§ DATA RECORDS:
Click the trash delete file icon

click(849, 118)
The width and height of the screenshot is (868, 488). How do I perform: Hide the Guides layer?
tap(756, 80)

* * *

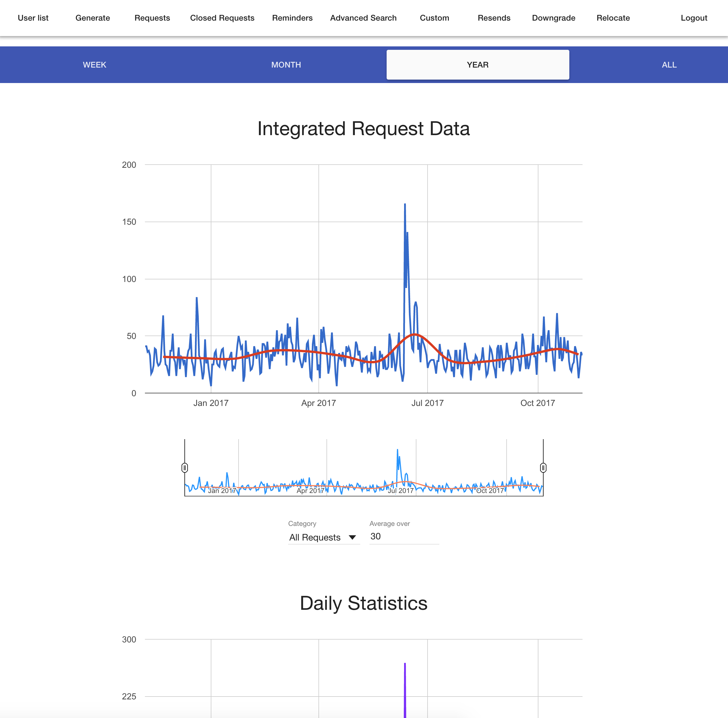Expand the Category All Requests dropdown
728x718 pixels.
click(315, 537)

§ WHAT YOU ARE ASKED TO DO:
Extract the data lines that run from the line containing "The width and" through the line containing "tap(756, 80)", including both, and reproduce them verbatim.

§ EXERCISE SOLUTION:
The width and height of the screenshot is (868, 488). How do I perform: Hide the Guides layer?
tap(756, 80)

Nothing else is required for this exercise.